* Exercise data *

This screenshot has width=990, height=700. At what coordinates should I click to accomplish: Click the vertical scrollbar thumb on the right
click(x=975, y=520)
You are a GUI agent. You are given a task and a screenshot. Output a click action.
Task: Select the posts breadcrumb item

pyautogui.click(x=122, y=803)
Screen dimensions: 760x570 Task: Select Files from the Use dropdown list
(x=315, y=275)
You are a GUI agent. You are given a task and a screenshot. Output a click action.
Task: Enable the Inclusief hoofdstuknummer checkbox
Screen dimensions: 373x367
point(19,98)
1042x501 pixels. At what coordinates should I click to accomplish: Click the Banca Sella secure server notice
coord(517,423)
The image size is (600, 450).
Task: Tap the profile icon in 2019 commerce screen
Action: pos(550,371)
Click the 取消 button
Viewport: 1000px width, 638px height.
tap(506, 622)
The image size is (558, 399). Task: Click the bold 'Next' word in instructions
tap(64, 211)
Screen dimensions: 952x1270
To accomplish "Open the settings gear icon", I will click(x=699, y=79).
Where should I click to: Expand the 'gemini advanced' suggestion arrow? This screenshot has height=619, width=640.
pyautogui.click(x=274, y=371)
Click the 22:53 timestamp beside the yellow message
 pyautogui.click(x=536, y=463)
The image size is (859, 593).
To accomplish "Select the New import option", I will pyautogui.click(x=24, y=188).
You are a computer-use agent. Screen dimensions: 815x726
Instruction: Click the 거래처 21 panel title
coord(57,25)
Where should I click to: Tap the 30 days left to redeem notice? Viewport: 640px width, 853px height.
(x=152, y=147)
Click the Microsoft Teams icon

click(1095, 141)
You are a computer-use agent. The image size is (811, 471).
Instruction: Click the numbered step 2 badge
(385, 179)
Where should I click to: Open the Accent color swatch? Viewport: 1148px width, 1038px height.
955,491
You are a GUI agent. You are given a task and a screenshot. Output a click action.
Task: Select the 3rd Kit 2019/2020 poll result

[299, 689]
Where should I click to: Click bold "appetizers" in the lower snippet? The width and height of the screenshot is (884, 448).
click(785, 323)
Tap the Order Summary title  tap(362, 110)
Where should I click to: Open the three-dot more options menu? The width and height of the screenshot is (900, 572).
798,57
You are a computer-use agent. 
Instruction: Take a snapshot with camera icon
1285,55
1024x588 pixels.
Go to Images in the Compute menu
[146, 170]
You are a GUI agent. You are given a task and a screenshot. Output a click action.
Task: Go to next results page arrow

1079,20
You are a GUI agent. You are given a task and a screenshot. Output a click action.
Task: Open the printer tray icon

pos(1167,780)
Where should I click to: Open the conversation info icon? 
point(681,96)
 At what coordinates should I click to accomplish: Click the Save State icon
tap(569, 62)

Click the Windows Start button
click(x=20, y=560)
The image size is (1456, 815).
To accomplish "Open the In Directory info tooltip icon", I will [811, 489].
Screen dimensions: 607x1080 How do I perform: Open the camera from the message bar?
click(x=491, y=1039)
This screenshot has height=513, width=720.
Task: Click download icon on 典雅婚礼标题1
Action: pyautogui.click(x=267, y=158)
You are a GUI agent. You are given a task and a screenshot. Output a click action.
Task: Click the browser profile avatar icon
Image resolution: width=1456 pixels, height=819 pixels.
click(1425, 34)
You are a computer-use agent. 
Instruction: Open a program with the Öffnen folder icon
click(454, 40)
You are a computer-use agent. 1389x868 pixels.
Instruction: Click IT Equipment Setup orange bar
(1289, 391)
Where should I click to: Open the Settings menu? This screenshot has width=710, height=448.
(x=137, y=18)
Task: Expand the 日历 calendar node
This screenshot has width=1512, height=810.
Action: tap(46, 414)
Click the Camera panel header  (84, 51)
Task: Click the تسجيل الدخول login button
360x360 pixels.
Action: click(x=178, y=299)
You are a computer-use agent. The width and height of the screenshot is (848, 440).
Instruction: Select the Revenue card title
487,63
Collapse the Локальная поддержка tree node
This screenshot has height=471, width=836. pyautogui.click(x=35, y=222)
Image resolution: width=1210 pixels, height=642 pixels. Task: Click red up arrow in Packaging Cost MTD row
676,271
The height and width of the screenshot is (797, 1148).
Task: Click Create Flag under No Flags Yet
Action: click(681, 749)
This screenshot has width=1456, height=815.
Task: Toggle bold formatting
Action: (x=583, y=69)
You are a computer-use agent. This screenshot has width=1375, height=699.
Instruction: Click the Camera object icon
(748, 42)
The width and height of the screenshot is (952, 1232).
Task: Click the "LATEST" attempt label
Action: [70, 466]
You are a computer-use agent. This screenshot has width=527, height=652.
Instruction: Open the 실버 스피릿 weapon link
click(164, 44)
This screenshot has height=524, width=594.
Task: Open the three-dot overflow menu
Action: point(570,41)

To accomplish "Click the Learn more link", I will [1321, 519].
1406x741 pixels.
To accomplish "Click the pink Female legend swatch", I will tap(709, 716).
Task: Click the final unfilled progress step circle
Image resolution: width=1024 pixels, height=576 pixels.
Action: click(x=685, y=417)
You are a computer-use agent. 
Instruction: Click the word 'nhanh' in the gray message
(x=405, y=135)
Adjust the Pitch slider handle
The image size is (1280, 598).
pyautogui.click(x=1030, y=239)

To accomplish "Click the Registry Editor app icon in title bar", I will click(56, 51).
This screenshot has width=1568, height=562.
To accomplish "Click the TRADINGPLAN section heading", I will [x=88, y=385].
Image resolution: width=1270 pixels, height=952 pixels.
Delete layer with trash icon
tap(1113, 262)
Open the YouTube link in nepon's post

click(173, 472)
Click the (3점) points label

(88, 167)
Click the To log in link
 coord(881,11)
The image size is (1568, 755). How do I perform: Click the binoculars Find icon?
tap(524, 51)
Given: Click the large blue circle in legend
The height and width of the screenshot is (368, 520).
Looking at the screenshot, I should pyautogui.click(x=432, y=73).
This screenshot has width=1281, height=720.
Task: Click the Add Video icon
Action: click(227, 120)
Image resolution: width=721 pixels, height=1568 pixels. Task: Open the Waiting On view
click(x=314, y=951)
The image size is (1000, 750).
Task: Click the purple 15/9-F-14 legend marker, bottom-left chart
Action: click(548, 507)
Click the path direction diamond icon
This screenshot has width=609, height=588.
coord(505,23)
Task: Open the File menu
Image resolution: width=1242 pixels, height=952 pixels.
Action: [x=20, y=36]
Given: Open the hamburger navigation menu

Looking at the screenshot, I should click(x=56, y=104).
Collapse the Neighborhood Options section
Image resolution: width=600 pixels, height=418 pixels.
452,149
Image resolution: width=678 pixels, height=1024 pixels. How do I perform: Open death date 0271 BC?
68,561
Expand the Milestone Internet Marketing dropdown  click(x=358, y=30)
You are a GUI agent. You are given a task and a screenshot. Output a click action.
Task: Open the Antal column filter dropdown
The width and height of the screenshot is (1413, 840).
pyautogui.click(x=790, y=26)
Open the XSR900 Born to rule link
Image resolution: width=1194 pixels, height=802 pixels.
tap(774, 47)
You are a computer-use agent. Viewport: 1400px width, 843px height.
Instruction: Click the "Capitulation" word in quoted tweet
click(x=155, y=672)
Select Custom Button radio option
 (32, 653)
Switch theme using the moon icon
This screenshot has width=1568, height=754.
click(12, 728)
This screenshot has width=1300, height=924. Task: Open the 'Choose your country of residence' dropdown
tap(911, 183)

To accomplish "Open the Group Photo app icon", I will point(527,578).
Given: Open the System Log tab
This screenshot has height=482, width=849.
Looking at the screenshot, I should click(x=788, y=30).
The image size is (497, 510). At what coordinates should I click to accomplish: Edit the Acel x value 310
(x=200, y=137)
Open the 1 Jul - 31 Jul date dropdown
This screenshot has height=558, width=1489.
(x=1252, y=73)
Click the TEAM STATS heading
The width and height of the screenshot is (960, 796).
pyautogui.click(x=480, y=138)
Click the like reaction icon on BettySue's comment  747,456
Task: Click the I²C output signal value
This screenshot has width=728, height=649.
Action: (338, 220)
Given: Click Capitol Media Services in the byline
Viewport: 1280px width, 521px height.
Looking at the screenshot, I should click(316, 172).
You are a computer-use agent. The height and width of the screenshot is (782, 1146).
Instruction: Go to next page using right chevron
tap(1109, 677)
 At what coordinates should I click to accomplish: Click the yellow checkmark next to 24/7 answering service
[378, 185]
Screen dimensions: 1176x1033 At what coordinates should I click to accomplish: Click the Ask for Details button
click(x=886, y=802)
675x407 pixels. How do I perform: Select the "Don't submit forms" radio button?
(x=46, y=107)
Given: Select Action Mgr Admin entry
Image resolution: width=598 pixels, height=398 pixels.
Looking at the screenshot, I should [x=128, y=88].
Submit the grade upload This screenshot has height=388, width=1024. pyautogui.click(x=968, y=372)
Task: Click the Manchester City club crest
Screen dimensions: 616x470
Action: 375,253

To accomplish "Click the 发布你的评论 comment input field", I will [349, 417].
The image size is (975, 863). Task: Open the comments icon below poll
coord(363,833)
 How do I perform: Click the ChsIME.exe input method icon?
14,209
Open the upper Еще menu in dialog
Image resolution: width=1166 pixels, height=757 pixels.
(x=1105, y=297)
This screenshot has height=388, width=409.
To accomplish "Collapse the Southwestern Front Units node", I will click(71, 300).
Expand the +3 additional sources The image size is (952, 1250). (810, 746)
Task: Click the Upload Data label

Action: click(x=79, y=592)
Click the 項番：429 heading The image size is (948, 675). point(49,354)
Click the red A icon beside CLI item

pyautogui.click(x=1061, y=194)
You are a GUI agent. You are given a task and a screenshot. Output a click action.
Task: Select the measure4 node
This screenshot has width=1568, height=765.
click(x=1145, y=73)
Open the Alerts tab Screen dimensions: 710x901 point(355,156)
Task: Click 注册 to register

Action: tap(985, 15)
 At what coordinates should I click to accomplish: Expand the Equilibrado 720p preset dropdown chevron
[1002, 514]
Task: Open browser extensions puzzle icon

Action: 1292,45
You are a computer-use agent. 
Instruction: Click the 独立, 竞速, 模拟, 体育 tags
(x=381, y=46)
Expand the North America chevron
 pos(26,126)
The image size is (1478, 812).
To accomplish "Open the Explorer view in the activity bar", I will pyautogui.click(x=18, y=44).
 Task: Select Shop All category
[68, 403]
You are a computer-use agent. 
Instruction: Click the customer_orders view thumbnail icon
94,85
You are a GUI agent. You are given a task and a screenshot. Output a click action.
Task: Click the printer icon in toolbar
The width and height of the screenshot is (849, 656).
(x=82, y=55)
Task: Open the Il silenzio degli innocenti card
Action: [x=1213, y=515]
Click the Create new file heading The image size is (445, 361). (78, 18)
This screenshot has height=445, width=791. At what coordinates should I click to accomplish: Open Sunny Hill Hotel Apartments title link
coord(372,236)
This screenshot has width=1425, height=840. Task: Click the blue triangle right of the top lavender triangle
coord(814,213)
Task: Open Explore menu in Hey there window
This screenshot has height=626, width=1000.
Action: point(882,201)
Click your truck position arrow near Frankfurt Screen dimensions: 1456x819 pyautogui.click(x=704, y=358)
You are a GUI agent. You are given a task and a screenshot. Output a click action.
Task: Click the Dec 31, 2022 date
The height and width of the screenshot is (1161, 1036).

* Instructions to follow *
Write out the records from the start through the line containing "click(x=975, y=520)", substituting "horizontal" for "vertical" and keeping everything else the same. Return only those lines.

* Task answer *
This screenshot has width=990, height=700. At what coordinates should I click to accomplish: Click the horizontal scrollbar thumb on the right
click(x=975, y=520)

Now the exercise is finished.